# Lunging and Barking Toward Other Dogs



## LeoDog2012 (Jun 22, 2013)

Hello.

My German Shepherd Dog is 1 year old. He is very kind toward humans. However when it comes to other dogs, no matter the age or size, he will lung and bark aggressively toward it until it is out of sight. 

It is very hard to deal with because I wish to understand the reason for this behaviour and to rehabilitate him but I don't want to risk another dog's life in the process.

This is becoming a huge issue in his daily walks. We avoid any sign of a dog coming our way. 

Any suggestions? Should we trust him to get close to another dog and simply just sniff?

Thank you.


----------



## mandiah89 (Jan 18, 2013)

I would be seeking out a behaviorist (trainer) and get their help... This isnt something you should be trying to do by yourself without knowing what your doing, your dog could get hurt, another dog could get hurt you or someone else could get hurt as well in the process. Best bet is to find a trainer who works with these kinds of issues so they can help you work through and manage the behavior.


----------



## llombardo (Dec 11, 2011)

Going through this myself right now, except I know mine likes other dogs because I have three other ones. I have enlisted the help of four trainers and I take parts of what each says to train mine. My end goal is to get him in classes and to ignore the other dogs


----------



## jjk454ss (Mar 26, 2013)

llombardo said:


> Going through this myself right now, except I know mine likes other dogs because I have three other ones. I have enlisted the help of four trainers and I take parts of what each says to train mine. My end goal is to get him in classes and to ignore the other dogs


I'd love to hear the ideas the trainers give you.


----------



## AngVi (Dec 22, 2012)

My girl was doing that a little while ago. I kept taking her out and when I saw something approaching I made her sit - and a firm Leave it- until the distraction passed. 
Took many times. I was using an Easy walk harness but we are slowly getting down to just her collar.
Not sure why she did it but it is def calming down. 



Sent from Petguide.com Free App


----------



## Suka (Apr 9, 2004)

I had the same problem and used the B.A.T. method. Used correctly, it works like a dream every time. Since discovering it, I have used it successfully with several clients with troubled dogs. When I first tried it, this paired with continued classwork worked very well for my dog. He started out with very poor dog response but he became a dog who I won classes with and not only just fine with other dogs we babysit/board at home, but he became a rock for our insecure and unstable client dogs. Official Behavior Adjustment Training (BAT) site: humane help for aggression, frustration, and fear in dogs, horses, and other animals. . If you can, find a trainer who is skilled in it. If the timing isn't just right, it won't work.


----------



## MaggieRoseLee (Aug 17, 2001)

This happen in dog classes too? I know my instructors were great to help me get the leadership skills to work my dog thru their issues.

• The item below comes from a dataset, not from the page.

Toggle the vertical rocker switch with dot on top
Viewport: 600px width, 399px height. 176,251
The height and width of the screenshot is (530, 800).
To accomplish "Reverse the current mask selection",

I'm sure you've done some clicker training. This may give you more help :


----------



## trcy (Mar 1, 2013)

Riley does this too. We have been to training and he got used to all the dogs in class and was fine. Today we go to the park that has a dog area. We did not go in the dog park off leash area, but he was very reactive. The worse I have seen him. We stayed until he could calmly sit with dogs walking by. There is also a walking path for dogs on leash. 

I give kudos to the people in the park. They could see I was keeping the dog a good 10 to 20 feet away and training him, but he seriously was looking like cujo at times and they kept walking around. When he finely stayed calm as they walked by they commented he did well that time. I would not have been so understanding in the past, but going forward I will try to be. 

I will talk to my trainer again and maybe take him to her next class. She said she does not mind people dropping by. I will also continue to work with him. He may be signed up for her next class. 

so, what causes this reactivity towards other dogs with Riley? He is scared of them and insecure. He tried to hide behind me at times. When he was a younger puppy he would run and pee when he saw other dogs, but I was warned as he gets older that his fear would turn to aggression. We will continue to work with him. He loves people, kids and babies though. So that's good. =)


----------



## trcy (Mar 1, 2013)

AngVi said:


> My girl was doing that a little while ago. I kept taking her out and when I saw something approaching I made her sit - and a firm Leave it- until the distraction passed.


This is exactly what we did at the park. Towards the end my husband held the leash and I wayched the dog. As soon as I saw the slightest reaction said "leave it" firmly. My husband didn't like it at first, because "he wasn't doing anything" meaning he was not n a full out lunge, bark, growl with the stripe up. I explained he needs to be told before he does that and it worked very well. He certainly isn't trust worthy around other dogs yet, but it is the main focus right now.


----------